ACTIVITY:
Reproduce the listing exactly, keeping every word as it is.

MATERIAL FOR THIS EXERCISE:

++++++

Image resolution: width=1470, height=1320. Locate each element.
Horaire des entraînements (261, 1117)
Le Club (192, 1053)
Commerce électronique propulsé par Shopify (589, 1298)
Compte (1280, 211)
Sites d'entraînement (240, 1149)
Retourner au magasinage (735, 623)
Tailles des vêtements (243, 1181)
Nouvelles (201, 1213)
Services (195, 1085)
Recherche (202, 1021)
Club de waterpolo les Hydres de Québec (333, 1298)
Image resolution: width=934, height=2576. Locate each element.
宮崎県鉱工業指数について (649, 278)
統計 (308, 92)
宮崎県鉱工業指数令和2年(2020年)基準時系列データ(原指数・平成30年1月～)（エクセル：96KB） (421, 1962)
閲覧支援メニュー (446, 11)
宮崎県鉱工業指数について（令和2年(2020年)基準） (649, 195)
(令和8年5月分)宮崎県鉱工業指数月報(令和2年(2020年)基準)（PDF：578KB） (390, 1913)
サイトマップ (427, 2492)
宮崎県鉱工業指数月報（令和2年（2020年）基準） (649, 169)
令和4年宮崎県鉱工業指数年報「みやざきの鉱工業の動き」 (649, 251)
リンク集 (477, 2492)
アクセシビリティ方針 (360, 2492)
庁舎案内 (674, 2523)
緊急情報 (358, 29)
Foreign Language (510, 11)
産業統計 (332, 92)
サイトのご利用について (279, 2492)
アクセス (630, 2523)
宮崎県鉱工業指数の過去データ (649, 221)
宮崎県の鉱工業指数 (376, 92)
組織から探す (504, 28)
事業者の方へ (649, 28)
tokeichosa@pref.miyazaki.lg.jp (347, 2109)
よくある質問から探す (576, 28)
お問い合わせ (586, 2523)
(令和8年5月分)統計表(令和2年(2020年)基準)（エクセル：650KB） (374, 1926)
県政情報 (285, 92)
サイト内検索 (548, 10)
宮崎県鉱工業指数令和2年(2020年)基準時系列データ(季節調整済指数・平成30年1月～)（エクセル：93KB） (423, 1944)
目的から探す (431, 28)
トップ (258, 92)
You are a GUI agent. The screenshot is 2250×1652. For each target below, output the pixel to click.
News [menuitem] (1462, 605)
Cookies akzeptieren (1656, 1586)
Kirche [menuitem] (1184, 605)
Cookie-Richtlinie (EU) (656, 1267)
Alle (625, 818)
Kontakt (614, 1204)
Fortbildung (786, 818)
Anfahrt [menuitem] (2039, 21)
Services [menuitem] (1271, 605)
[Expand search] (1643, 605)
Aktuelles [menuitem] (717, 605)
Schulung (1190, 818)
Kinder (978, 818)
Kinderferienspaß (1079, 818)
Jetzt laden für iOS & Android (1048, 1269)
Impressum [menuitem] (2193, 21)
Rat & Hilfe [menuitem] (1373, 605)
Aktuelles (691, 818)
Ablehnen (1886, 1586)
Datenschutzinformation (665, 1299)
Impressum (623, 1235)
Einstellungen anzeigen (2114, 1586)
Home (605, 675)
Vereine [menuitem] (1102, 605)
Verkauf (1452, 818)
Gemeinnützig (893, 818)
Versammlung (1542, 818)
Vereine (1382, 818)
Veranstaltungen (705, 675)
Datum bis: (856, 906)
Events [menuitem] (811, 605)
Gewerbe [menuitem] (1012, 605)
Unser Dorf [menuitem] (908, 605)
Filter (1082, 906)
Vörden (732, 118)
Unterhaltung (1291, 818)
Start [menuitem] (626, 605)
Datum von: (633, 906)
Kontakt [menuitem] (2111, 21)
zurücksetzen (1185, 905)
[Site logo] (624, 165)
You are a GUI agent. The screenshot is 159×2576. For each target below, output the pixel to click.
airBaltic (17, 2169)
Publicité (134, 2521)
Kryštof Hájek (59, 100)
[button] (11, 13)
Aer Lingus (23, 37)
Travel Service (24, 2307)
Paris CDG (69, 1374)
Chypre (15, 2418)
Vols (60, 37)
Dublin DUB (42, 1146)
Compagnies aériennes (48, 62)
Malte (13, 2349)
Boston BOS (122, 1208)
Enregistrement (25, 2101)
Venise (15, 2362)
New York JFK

++++++

TASK SOLUTION:
Image resolution: width=1470, height=1320. Locate each element.
Horaire des entraînements (261, 1117)
Le Club (192, 1053)
Commerce électronique propulsé par Shopify (589, 1298)
Compte (1280, 211)
Sites d'entraînement (240, 1149)
Retourner au magasinage (735, 623)
Tailles des vêtements (243, 1181)
Nouvelles (201, 1213)
Services (195, 1085)
Recherche (202, 1021)
Club de waterpolo les Hydres de Québec (333, 1298)
Image resolution: width=934, height=2576. Locate each element.
宮崎県鉱工業指数について (649, 278)
統計 (308, 92)
宮崎県鉱工業指数令和2年(2020年)基準時系列データ(原指数・平成30年1月～)（エクセル：96KB） (421, 1962)
閲覧支援メニュー (446, 11)
宮崎県鉱工業指数について（令和2年(2020年)基準） (649, 195)
(令和8年5月分)宮崎県鉱工業指数月報(令和2年(2020年)基準)（PDF：578KB） (390, 1913)
サイトマップ (427, 2492)
宮崎県鉱工業指数月報（令和2年（2020年）基準） (649, 169)
令和4年宮崎県鉱工業指数年報「みやざきの鉱工業の動き」 (649, 251)
リンク集 (477, 2492)
アクセシビリティ方針 (360, 2492)
庁舎案内 (674, 2523)
緊急情報 (358, 29)
Foreign Language (510, 11)
産業統計 (332, 92)
サイトのご利用について (279, 2492)
アクセス (630, 2523)
宮崎県鉱工業指数の過去データ (649, 221)
宮崎県の鉱工業指数 (376, 92)
組織から探す (504, 28)
事業者の方へ (649, 28)
tokeichosa@pref.miyazaki.lg.jp (347, 2109)
よくある質問から探す (576, 28)
お問い合わせ (586, 2523)
(令和8年5月分)統計表(令和2年(2020年)基準)（エクセル：650KB） (374, 1926)
県政情報 (285, 92)
サイト内検索 (548, 10)
宮崎県鉱工業指数令和2年(2020年)基準時系列データ(季節調整済指数・平成30年1月～)（エクセル：93KB） (423, 1944)
目的から探す (431, 28)
トップ (258, 92)
You are a GUI agent. The screenshot is 2250×1652. For each target below, output the pixel to click.
News [menuitem] (1462, 605)
Cookies akzeptieren (1656, 1586)
Kirche [menuitem] (1184, 605)
Cookie-Richtlinie (EU) (656, 1267)
Alle (625, 818)
Kontakt (614, 1204)
Fortbildung (786, 818)
Anfahrt [menuitem] (2039, 21)
Services [menuitem] (1271, 605)
[Expand search] (1643, 605)
Aktuelles [menuitem] (717, 605)
Schulung (1190, 818)
Kinder (978, 818)
Kinderferienspaß (1079, 818)
Jetzt laden für iOS & Android (1048, 1269)
Impressum [menuitem] (2193, 21)
Rat & Hilfe [menuitem] (1373, 605)
Aktuelles (691, 818)
Ablehnen (1886, 1586)
Datenschutzinformation (665, 1299)
Impressum (623, 1235)
Einstellungen anzeigen (2114, 1586)
Home (605, 675)
Vereine [menuitem] (1102, 605)
Verkauf (1452, 818)
Gemeinnützig (893, 818)
Versammlung (1542, 818)
Vereine (1382, 818)
Veranstaltungen (705, 675)
Datum bis: (856, 906)
Events [menuitem] (811, 605)
Gewerbe [menuitem] (1012, 605)
Unser Dorf [menuitem] (908, 605)
Filter (1082, 906)
Vörden (732, 118)
Unterhaltung (1291, 818)
Start [menuitem] (626, 605)
Datum von: (633, 906)
Kontakt [menuitem] (2111, 21)
zurücksetzen (1185, 905)
[Site logo] (624, 165)
You are a GUI agent. The screenshot is 159×2576. For each target below, output the pixel to click.
airBaltic (17, 2169)
Publicité (134, 2521)
Kryštof Hájek (59, 100)
[button] (11, 13)
Aer Lingus (23, 37)
Travel Service (24, 2307)
Paris CDG (69, 1374)
Chypre (15, 2418)
Vols (60, 37)
Dublin DUB (42, 1146)
Compagnies aériennes (48, 62)
Malte (13, 2349)
Boston BOS (122, 1208)
Enregistrement (25, 2101)
Venise (15, 2362)
New York JFK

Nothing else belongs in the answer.